An international conference on marine safety descended on Beijing to mark the event. The organizer of the gathering, former deputy assistant secretary of state Susan Shirk, hailed the debut of a unified coast guard as a "positive development." Why? "It's good for China's neighbors and the United States," she opined, "because we know who is responsible and who we can hold responsible." Shirk predicted that the China Coast Guard will pattern itself on its American and Japanese counterparts. As Chinese coast guardsmen "develop a sense of professionalism in accordance with international law," furthermore, "it should make for lower risk of accidents."
Well … maybe. An influential Western verdict on China's misconduct at places like Scarborough Shoal or the Senkaku Islands faults skippers for overstepping their authority, whether through an excess of zeal, unclear bureaucratic lines of authority, or situations that fall outside their service's narrow purview. Unifying the hodgepodge of agencies that once policed Chinese-claimed waters — China Marine Surveillance, the fisheries police, and so forth — under one high command should assure that the China Coast Guard executes its duties uniformly, and in keeping with national law and decrees from the political leadership. If not, as Shirk notes, outsiders will at least know where to affix blame.
And sure, streamlining and simplifying the bureaucratic wiring diagrams may make some difference — at the margins. Cutting down on accidents that might escalate into something nasty can't be a bad thing. But bear two things in mind. One, even if we stipulate that the controversies agitating the China seas got their start through ship crews' mistakes, Beijing deliberately chose to double down on those mistakes. Just ask Manila, which has effectively lost jurisdiction over an atoll deep within its exclusive economic zone. Or ask Tokyo, whose own coast guard has been run ragged by Chinese enforcement ships — and now, it bears noting, is being run ragged by the four China Coast Guard vessels that took station off the Senkakus around the time Susan Shirk was uttering her hopeful words. These prolonged struggles are no accidents; they reflect conscious political choices made in Beijing.
And two, let's not take too much comfort in the idea that the fledgling coast guard will conduct itself according to Chinese domestic law, let alone international law. The Chinese Communist leadership transcribed its island claims into domestic law in 1992, enacting its Law on the Territorial Sea and Contiguous Zone. That's the law the coast guard will uphold. Chinese officialdom, moreover, insists in effect that the claims codified by the famous "nine-dashed line" and other such artifacts predate, and thus supersede, the UN Convention on the Law of the Sea and other newfangled treaties and accords — never mind China's assent to those agreements. Again, this provides scant comfort.

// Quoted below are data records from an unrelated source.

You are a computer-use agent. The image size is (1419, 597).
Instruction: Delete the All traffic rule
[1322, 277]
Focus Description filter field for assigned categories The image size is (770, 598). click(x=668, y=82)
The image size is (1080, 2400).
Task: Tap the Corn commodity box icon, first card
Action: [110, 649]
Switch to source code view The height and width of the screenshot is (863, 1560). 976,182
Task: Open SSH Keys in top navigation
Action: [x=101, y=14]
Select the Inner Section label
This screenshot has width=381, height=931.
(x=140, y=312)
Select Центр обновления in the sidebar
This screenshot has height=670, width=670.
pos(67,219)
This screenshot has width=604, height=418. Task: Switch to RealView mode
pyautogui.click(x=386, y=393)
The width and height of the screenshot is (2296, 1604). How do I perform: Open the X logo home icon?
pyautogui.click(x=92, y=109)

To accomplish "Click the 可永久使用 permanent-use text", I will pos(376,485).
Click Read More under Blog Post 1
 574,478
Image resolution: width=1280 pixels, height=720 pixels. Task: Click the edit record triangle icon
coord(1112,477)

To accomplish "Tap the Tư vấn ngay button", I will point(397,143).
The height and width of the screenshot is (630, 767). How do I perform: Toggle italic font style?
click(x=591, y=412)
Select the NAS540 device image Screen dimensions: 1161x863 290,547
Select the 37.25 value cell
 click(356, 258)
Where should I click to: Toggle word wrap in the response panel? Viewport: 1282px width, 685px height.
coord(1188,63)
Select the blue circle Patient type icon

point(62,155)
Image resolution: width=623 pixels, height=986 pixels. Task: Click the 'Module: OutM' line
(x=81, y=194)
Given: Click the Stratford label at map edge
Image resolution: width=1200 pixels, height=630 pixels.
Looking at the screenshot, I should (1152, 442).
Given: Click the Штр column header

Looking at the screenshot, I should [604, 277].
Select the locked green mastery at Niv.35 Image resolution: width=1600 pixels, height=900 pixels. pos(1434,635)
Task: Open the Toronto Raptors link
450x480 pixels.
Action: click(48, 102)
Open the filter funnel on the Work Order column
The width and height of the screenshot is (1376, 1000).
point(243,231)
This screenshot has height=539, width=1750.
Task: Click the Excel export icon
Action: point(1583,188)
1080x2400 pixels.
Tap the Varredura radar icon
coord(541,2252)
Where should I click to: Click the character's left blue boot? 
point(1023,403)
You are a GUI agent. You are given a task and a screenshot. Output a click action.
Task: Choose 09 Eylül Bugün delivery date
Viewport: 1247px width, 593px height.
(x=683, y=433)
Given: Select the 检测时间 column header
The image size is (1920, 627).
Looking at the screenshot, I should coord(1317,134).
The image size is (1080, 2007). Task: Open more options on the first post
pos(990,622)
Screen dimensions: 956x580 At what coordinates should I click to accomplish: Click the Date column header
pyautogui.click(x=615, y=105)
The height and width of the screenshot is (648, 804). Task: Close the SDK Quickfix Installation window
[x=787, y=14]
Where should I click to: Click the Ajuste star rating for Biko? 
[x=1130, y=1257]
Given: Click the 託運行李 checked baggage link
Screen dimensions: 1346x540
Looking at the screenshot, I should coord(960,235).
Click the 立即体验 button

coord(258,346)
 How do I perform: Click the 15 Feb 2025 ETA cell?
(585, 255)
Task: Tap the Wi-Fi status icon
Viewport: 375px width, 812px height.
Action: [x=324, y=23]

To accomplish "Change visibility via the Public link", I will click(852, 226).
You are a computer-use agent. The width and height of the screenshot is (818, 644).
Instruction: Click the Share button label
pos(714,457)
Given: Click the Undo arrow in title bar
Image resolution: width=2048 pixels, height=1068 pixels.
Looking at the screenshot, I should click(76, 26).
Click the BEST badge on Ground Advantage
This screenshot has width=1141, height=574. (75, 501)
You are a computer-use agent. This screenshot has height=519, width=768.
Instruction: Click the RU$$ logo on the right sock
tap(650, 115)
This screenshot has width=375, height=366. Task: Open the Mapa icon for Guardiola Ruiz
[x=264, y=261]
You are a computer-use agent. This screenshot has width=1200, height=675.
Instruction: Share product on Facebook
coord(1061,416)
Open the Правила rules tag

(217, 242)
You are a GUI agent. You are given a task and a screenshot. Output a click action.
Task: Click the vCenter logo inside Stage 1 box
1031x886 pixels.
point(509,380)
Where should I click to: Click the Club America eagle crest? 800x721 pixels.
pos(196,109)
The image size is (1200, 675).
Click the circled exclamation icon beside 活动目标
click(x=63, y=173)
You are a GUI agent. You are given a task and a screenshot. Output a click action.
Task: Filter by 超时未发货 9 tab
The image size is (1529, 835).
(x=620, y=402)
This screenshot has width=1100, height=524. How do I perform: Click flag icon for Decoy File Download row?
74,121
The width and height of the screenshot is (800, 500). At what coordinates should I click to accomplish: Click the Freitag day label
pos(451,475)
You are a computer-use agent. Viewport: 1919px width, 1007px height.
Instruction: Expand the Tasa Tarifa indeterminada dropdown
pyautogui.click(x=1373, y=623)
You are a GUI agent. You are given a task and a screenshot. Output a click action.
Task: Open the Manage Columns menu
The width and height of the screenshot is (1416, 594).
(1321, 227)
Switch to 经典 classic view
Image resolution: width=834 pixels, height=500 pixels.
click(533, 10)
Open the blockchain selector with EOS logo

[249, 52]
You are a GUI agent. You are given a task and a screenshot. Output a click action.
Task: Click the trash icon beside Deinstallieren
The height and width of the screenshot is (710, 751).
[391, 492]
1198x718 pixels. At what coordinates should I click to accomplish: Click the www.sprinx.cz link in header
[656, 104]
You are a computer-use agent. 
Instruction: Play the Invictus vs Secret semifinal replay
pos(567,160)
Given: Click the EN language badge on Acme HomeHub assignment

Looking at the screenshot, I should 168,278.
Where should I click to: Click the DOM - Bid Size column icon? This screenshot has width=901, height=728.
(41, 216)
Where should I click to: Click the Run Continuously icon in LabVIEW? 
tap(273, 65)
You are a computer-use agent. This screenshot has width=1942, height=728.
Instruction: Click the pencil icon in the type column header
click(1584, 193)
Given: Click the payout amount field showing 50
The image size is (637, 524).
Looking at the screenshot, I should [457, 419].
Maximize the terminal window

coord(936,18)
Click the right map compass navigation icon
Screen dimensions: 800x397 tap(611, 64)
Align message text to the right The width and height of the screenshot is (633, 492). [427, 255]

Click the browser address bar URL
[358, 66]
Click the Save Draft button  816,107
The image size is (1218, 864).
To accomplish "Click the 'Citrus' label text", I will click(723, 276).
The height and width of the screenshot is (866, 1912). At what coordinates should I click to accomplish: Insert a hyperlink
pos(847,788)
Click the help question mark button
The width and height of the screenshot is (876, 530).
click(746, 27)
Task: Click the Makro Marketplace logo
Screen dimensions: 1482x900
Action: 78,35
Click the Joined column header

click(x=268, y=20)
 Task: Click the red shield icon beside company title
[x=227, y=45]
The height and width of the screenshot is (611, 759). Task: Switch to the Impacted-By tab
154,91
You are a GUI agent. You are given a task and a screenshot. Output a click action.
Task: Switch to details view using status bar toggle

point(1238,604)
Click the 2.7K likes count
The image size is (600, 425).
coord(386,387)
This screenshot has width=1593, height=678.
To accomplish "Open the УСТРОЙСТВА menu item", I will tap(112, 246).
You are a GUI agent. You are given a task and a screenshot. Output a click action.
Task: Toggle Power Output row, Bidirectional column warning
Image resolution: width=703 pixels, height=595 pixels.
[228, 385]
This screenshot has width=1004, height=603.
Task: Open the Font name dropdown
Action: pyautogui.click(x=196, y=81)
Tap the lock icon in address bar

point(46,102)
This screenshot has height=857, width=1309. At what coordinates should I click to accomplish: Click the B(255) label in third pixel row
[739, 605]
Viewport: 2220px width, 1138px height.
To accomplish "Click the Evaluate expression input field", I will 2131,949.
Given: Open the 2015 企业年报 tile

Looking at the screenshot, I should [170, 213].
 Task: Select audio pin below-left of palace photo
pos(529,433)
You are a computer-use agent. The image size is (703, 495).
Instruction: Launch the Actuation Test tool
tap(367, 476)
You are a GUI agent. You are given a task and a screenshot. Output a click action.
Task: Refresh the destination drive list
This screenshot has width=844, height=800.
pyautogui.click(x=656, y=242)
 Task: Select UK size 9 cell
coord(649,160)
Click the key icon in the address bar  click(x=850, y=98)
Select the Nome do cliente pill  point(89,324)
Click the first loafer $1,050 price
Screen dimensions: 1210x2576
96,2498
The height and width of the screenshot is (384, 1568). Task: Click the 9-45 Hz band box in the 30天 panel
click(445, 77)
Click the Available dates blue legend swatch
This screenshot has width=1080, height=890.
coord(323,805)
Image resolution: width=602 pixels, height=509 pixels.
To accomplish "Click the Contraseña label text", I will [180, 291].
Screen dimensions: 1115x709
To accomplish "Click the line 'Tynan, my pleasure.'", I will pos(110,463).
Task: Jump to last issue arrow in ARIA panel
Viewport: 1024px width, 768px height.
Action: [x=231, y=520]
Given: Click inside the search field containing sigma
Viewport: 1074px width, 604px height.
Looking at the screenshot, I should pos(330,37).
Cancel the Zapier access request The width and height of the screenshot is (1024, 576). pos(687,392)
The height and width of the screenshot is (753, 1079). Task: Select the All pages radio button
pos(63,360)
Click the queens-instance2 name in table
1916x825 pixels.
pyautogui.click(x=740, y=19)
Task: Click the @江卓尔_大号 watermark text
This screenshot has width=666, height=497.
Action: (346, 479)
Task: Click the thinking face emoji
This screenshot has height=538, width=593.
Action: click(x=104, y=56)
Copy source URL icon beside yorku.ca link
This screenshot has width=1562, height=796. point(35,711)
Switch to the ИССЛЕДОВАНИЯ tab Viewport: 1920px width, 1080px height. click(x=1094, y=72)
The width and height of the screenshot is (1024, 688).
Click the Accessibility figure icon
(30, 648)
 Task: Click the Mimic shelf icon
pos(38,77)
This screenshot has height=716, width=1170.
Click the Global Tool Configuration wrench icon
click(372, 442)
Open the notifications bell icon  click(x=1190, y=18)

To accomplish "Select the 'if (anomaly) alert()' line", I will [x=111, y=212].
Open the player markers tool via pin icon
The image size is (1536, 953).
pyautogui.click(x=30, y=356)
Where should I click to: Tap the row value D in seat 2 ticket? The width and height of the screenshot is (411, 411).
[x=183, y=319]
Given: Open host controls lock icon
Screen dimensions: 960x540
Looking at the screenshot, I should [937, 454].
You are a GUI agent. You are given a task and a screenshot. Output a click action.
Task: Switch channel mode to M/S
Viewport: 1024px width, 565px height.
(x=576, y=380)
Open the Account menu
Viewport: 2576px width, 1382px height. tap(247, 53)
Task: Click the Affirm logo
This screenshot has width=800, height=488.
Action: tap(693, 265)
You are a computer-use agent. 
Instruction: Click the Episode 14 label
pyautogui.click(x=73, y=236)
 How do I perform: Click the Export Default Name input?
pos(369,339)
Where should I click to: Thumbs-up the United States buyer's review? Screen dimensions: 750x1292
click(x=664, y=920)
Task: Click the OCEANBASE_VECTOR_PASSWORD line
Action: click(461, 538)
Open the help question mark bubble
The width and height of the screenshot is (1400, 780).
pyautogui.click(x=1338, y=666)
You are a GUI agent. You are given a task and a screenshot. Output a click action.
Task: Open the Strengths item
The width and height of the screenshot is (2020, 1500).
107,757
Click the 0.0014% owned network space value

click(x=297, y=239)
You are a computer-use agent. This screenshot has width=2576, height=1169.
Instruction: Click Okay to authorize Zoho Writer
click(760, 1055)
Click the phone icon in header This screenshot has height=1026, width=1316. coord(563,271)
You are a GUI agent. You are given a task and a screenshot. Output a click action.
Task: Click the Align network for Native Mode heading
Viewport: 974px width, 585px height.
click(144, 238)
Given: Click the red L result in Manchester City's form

With admirable frankness — you've gotta like a stand-up guy — military researcher Zhang Junshe states in the PLA Daily that the new agency's purpose is to "show the international community that China has undisputable jurisdiction over the waters." Zhang, of course, is repeating the standard line that China holds "indisputable sovereignty" over all sea areas and geographic features it claims. And sovereignty means a monopoly of force if it means anything. The coast guard will help impose that monopoly.
So in reality, the advent of the China Coast Guard furnishes little cause for cheer among Asian sea powers. In all likelihood, as my friend Arthur Ding of Taiwan's National Chengchi University observes, the new agency will step up enforcement actions. If so, it will generate new frictions rather than smooth them out. It will prosecute Beijing's territorial claims more efficiently and effectively than the previous, motley crew of maritime enforcement services ever could. But hey, at least we'll know whom to hold responsible!
Sci-fi master Robert Heinlein had a thumb rule for life: never attribute to malice that which can be adequately explained by stupidity, but don't rule out malice. Creating the China Coast Guard helps rule out bureaucratic stupidity as an explanation for Chinese behavior at sea. Which leaves … hmm.